Collected data entries:
- Opening Delimiter -

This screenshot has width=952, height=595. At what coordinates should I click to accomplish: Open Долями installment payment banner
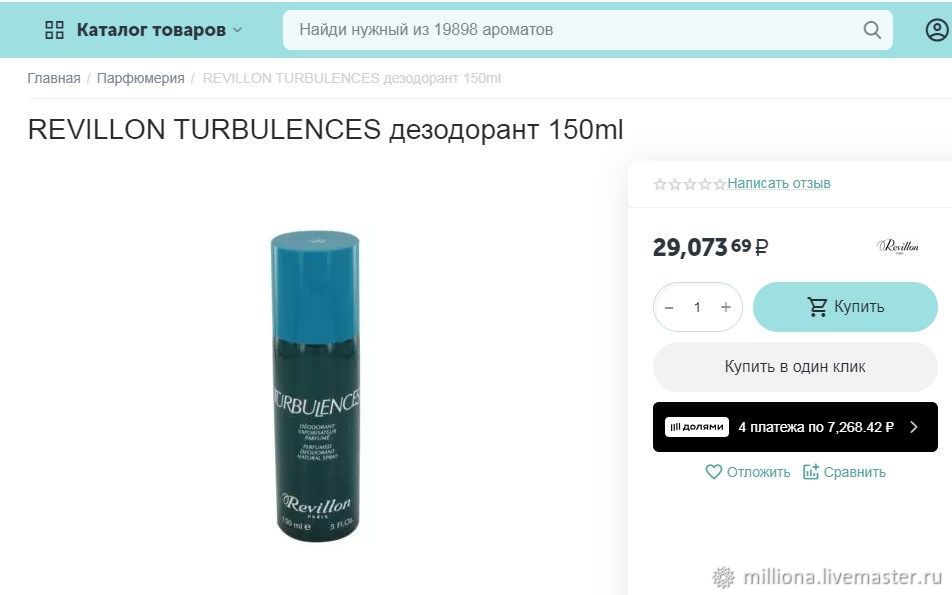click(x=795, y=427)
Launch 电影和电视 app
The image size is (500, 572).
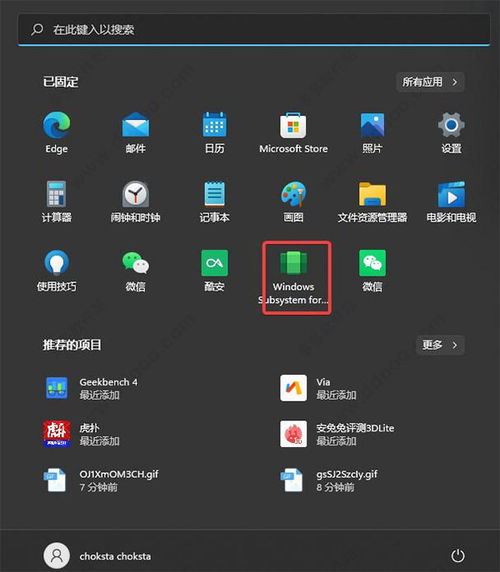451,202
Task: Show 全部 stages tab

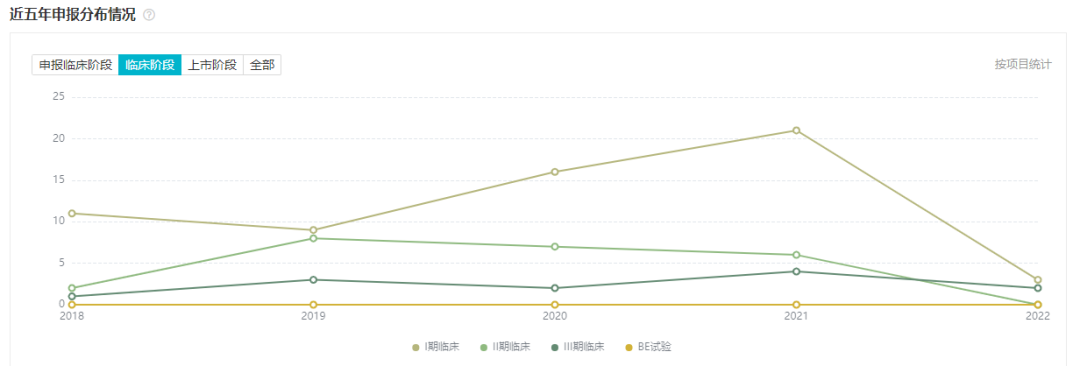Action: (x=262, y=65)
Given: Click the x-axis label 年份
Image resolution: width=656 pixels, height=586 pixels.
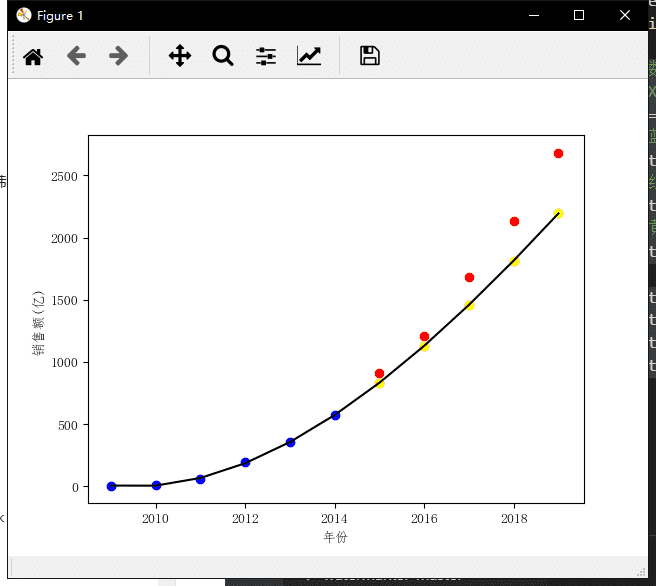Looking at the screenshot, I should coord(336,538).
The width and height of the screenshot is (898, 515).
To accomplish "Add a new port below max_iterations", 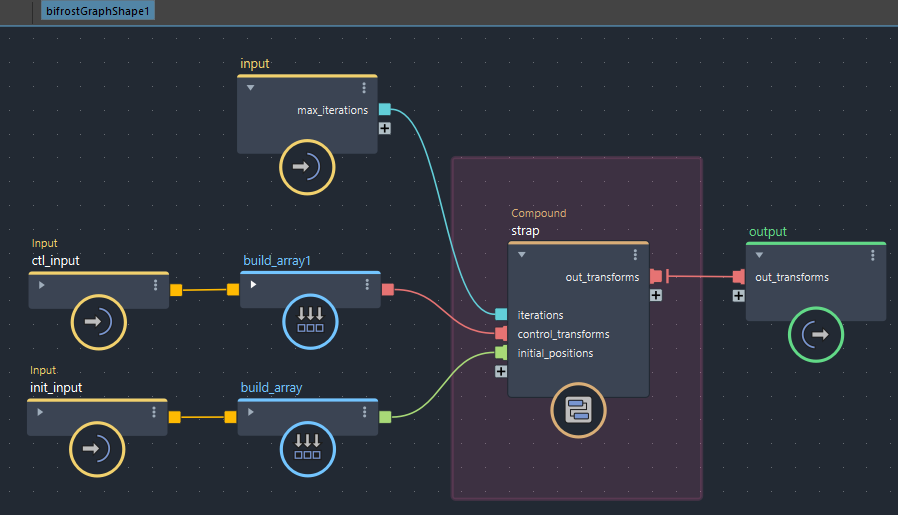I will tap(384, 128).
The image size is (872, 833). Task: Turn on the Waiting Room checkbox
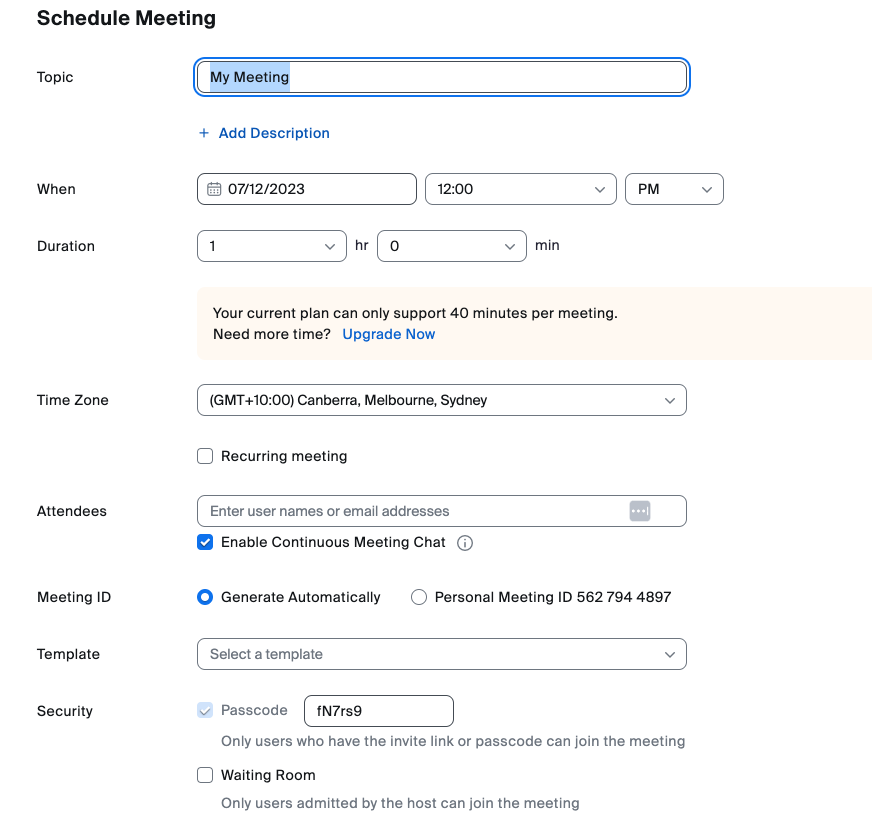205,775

- Closing Delimiter -
- Opening Delimiter -

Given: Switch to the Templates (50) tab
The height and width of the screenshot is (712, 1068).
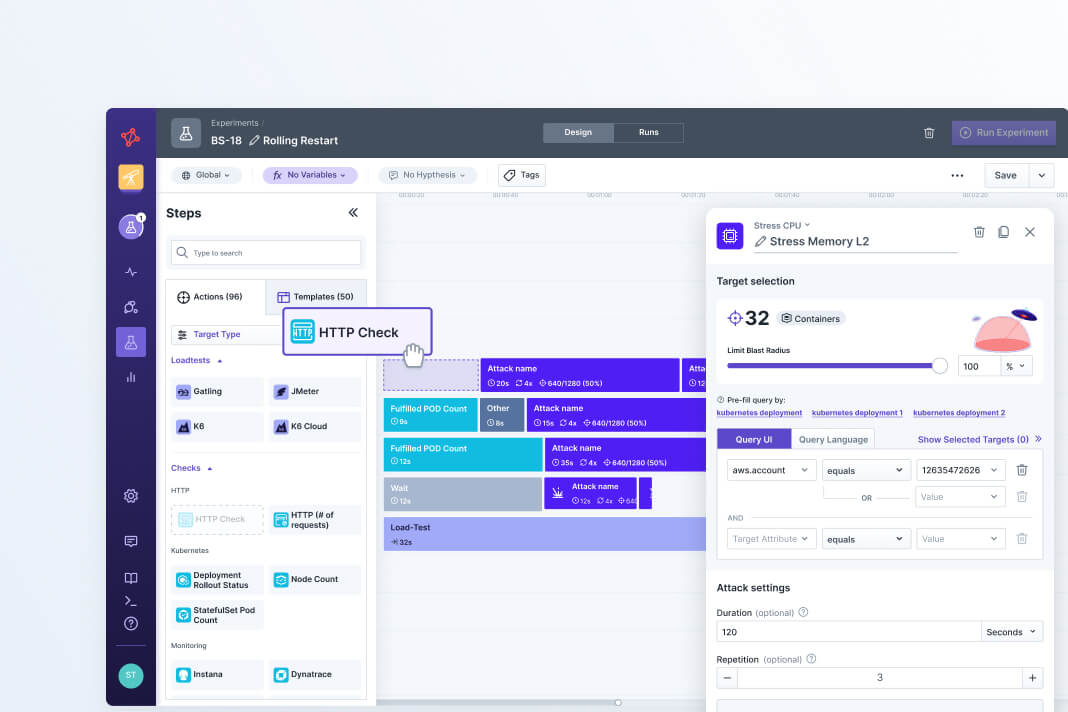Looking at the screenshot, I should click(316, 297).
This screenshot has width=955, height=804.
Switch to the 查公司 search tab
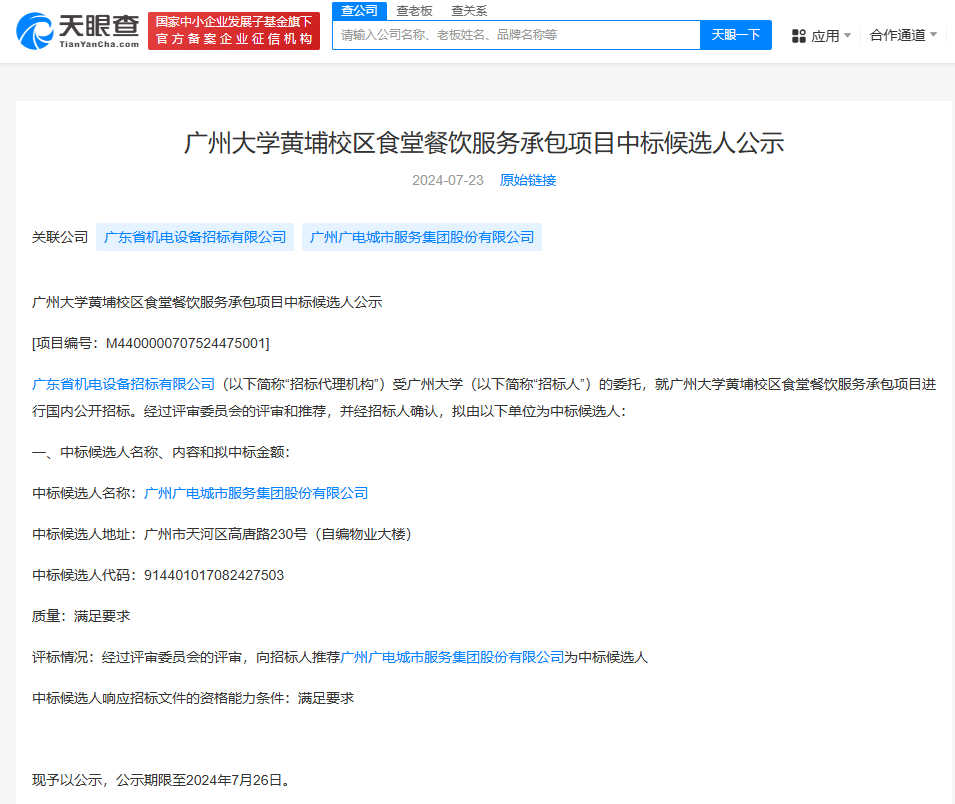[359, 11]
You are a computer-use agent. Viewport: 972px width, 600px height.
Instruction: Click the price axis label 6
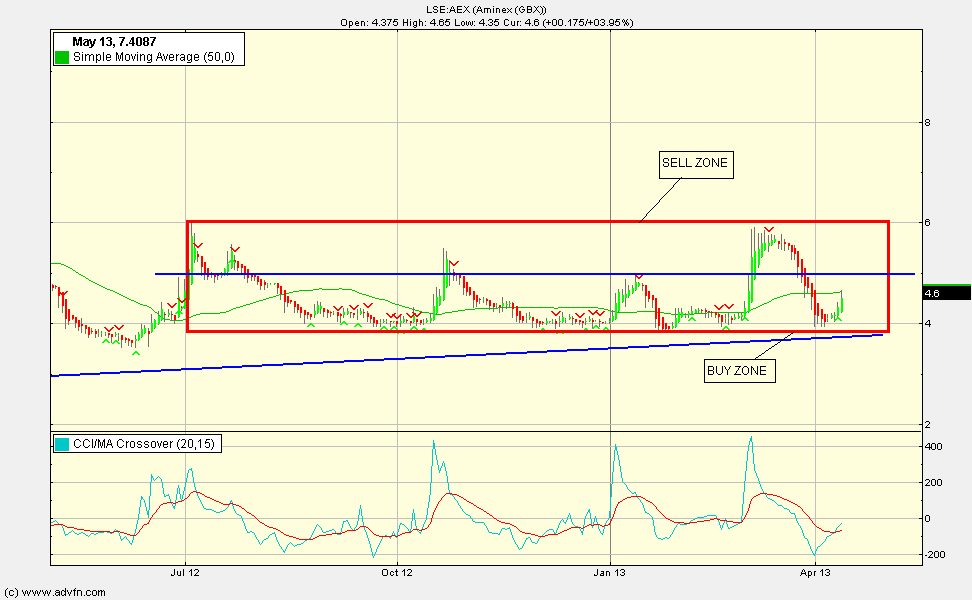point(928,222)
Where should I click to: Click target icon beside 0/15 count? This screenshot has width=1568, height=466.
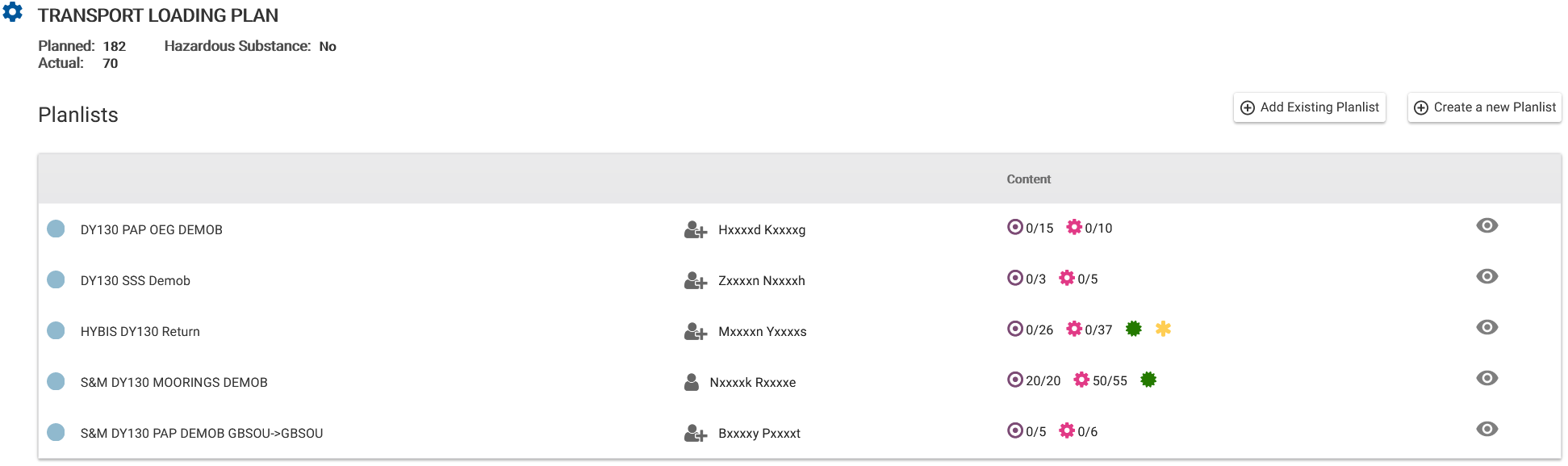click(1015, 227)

- Closing Delimiter -

- **Exercise requirements**
How would the lines above read from the one with "This screenshot has width=952, height=595." to the one with "Given: Click the x-axis label 年份", inclusive, with no pictures? Write them out exactly.

- **Result of the exercise**
This screenshot has width=952, height=595. At what coordinates should I click to accomplish: Open Долями installment payment banner
click(x=795, y=427)
Launch 电影和电视 app
The image size is (500, 572).
451,202
Task: Show 全部 stages tab

Action: (x=262, y=65)
Given: Click the x-axis label 年份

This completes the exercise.